▶ [Requirement] Could you repeat exactly the lines from the one containing "Open the vary or change link" through the last line of the records, with no pictures?

(Saved entries)

==================================================

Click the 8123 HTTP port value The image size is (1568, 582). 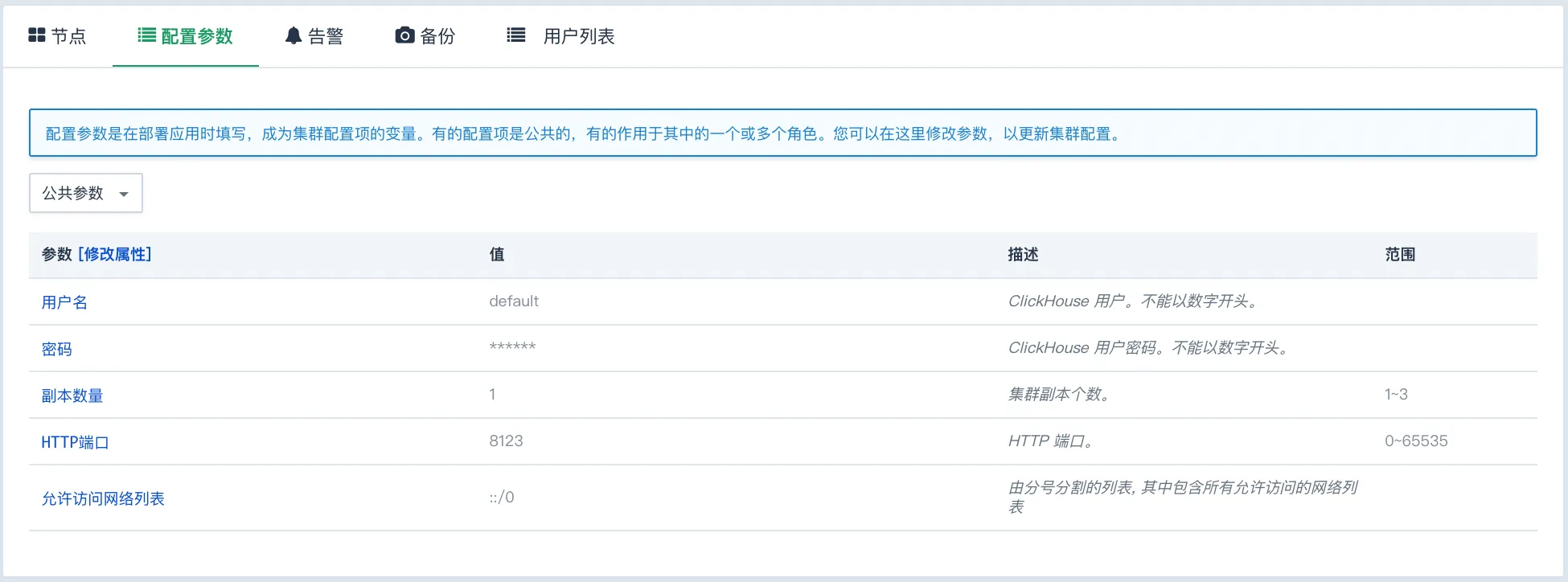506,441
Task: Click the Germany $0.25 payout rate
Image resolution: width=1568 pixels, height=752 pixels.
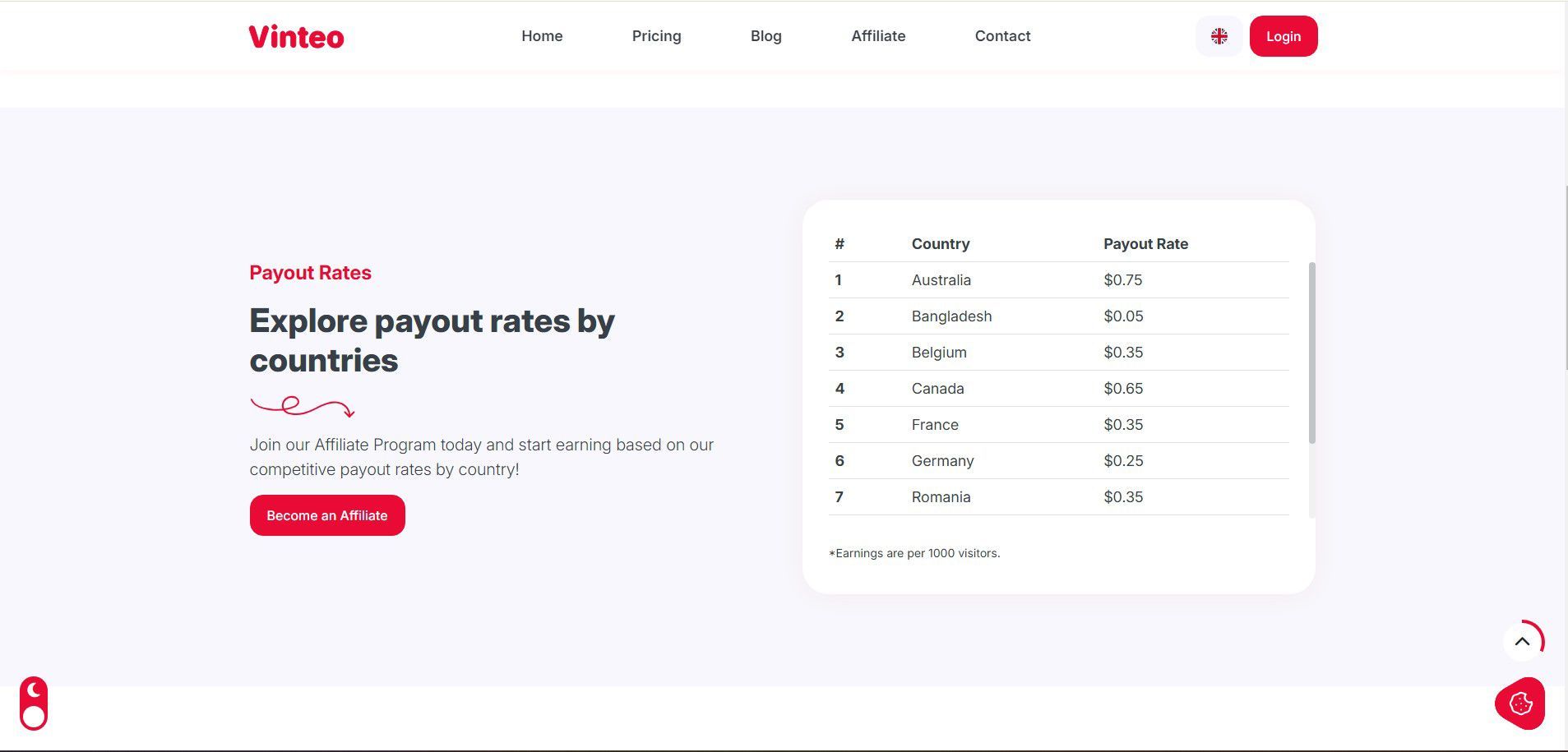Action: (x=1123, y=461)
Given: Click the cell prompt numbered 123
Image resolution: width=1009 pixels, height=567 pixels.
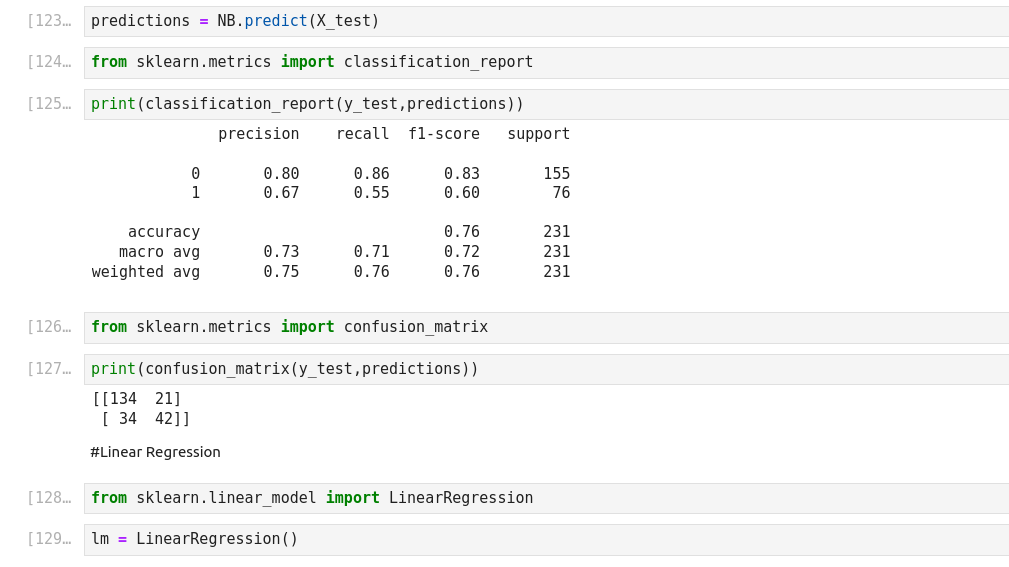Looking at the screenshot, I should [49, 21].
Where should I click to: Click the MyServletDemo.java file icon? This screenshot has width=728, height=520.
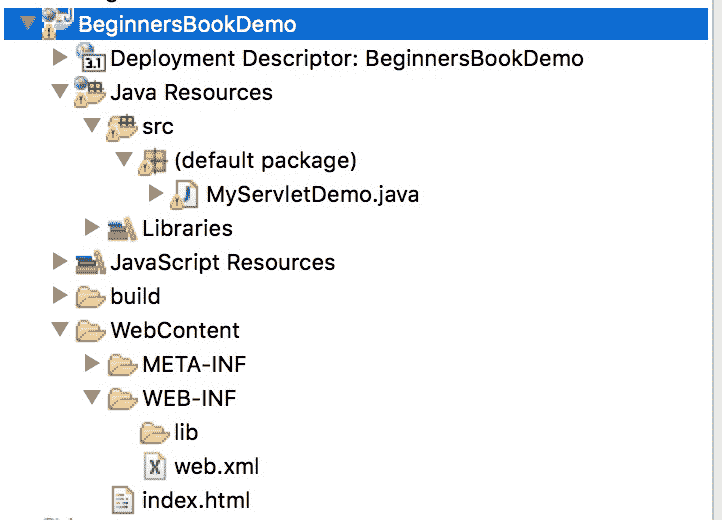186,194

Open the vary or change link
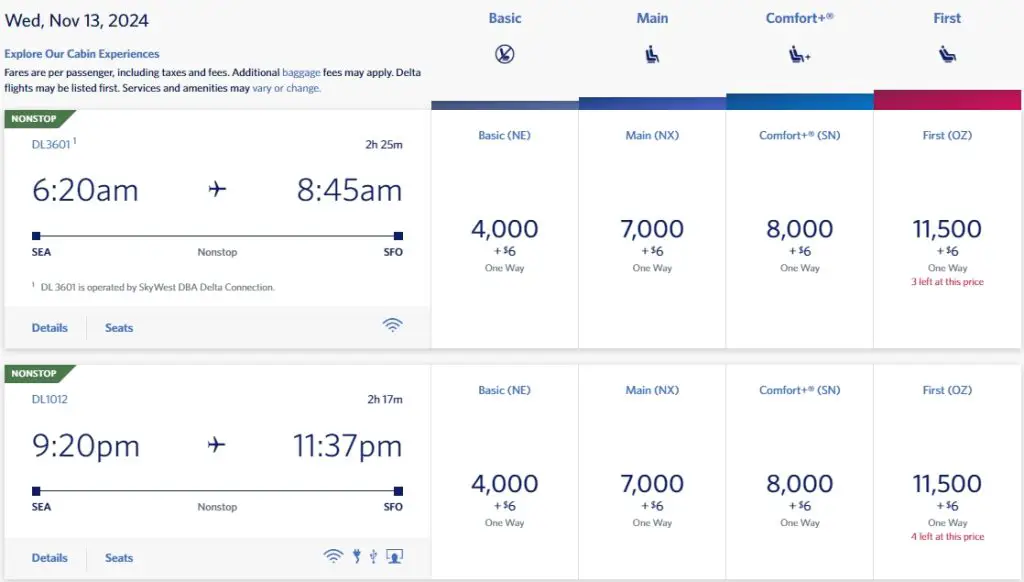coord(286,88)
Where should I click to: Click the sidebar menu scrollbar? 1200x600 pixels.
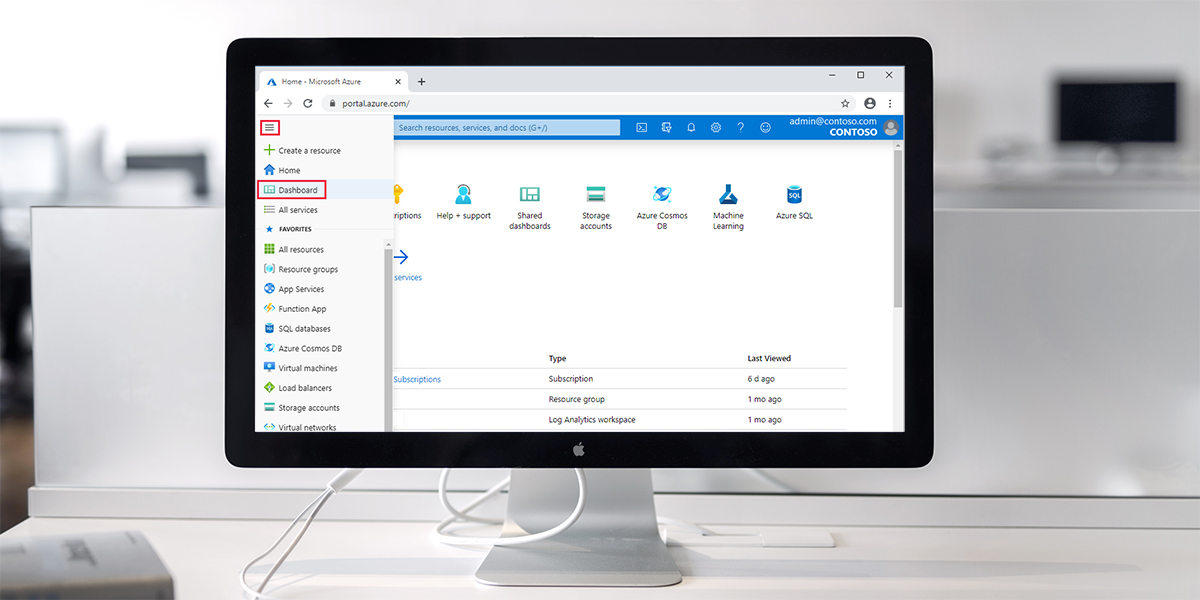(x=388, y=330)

==================================================

▶ [Response below]
Open the vary or change link
coord(286,88)
Where should I click to: Click the sidebar menu scrollbar? 1200x600 pixels.
(x=388, y=330)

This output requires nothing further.